Ethnic Studies (ES) courses are a potential avenue for improving outcomes for racial minority students. An ES course is a class focused on the historical struggles and social movements of ethnic minorities. The courses attempt to use student culture in classroom practices and increase “cultural competence and social and political awareness.” In states like Arizona, however, these programs have become contentious and are characterized as a promotion of “the overthrow of the US government,” “resentment towards a race or class of people,” and “ethnic solidarity.” Meanwhile, states like California and Texas have embraced these courses as a way to increase the success of their students of color.

It is in this context that Thomas Dee and Emily Penner have situated their current research evaluating the effectiveness of ES courses. Their NBER working paper, titled The Causal Effects of Cultural Relevance: Evidence From an Ethnic Studies Curriculum, looks at data from 1,405 students in the San Francisco Unified School District (SFUSD). During the time of the study, the SFUSD was offering an ES course in ninth grade to students whose eighth grade GPA was below 2.0. Given this sharp cutoff, they were able to use individuals just above and below the cutoff, in lieu of random assignment. We therefore can compare the two groups in the same way we would compare a random assignment sample. In the SFUSD, the ES course focused on social justice, discrimination, stereotypes, and social movements in US history.

Importantly, students were not required to take the ES course. Students with a GPA below 2.0 were encouraged and automatically enrolled, but could opt out. Additionally, some students with a GPA above 2.0 requested to enroll in the course. Even with this imperfect program compliance, Dee and Penner found that the ES course increased attendance by 21 percentage points, GPA by 1.4 grade points, and credits earned (courses taken) by 23 credits. Based on an analysis of program effects on demographic indicators, they also found that the program was most successful for male students and Hispanic students, and that impacts were only significant for those who were below the GPA threshold, indicating that those who requested to take the course were not greatly affected by it.

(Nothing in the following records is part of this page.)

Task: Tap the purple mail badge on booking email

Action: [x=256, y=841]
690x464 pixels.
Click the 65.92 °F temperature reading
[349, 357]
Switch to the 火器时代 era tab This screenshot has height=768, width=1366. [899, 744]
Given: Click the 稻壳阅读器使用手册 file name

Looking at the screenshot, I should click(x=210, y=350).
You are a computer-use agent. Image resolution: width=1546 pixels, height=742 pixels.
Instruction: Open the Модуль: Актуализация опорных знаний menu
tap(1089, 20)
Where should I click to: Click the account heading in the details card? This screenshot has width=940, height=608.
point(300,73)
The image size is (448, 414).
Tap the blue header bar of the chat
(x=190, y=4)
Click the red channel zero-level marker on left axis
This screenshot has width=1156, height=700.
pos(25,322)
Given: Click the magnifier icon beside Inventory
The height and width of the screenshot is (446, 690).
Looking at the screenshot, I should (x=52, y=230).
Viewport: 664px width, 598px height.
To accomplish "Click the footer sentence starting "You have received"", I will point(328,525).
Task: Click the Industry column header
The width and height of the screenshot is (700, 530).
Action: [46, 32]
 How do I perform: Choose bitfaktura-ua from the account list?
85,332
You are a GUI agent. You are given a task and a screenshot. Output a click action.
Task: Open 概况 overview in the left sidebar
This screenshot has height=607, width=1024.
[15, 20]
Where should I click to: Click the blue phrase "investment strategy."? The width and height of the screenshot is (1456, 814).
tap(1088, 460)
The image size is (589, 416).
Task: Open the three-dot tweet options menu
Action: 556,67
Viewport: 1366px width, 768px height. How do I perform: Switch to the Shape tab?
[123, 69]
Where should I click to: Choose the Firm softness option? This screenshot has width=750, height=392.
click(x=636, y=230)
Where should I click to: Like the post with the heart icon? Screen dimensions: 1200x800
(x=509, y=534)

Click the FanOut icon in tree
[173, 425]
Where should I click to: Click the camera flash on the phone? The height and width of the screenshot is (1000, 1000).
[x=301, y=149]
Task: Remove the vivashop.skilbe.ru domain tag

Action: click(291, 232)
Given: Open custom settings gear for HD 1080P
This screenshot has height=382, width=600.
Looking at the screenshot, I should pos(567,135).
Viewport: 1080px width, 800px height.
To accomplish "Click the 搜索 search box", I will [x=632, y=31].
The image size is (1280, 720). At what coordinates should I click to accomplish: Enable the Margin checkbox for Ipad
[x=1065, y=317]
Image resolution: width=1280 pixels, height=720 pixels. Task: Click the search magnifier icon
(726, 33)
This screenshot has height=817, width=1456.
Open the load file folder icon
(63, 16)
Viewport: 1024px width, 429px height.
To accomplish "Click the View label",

Though the researchers found the ES course to have a significant impact, it is worth noting that these findings cannot be expanded to a wider population of students. Because of the methodology used, the findings are only valid for students right along the GPA cutoff. Additionally, because the SFUSD implemented a very specific program, other programs in schools with significantly different student bodies may not be as effective. It is also possible that the program itself was not effective; rather, its success came from the ability to buffer students against stereotype threats, given the similarity between this course and methods for reducing the impact of stereotype threats on students. The argument behind stereotype threats and academic achievement is that a student’s fear of confirming negative stereotypes about his or her social group lowers intellectual performance, particularly in regards to standardized tests. The strategies for helping students overcome these threats are almost identical to the ES program.

This research provides a promising foundation for further inquiry into scaling up an ES curriculum. However, it is worth keeping in mind both the methodological limitations and the political constraints mentioned earlier. San Francisco might be a uniquely supportive environment for a program like this to flourish. Not every school district is located in a town, city, or state that might support this kind of differentiation in curriculum.

Article Source: Dee, Thomas, and Emily Penner. “The Causal Effects of Cultural Relevance: Evidence from an Ethnic Studies Curriculum.” National Bureau of Economic Research Working Papers 21865, 2016.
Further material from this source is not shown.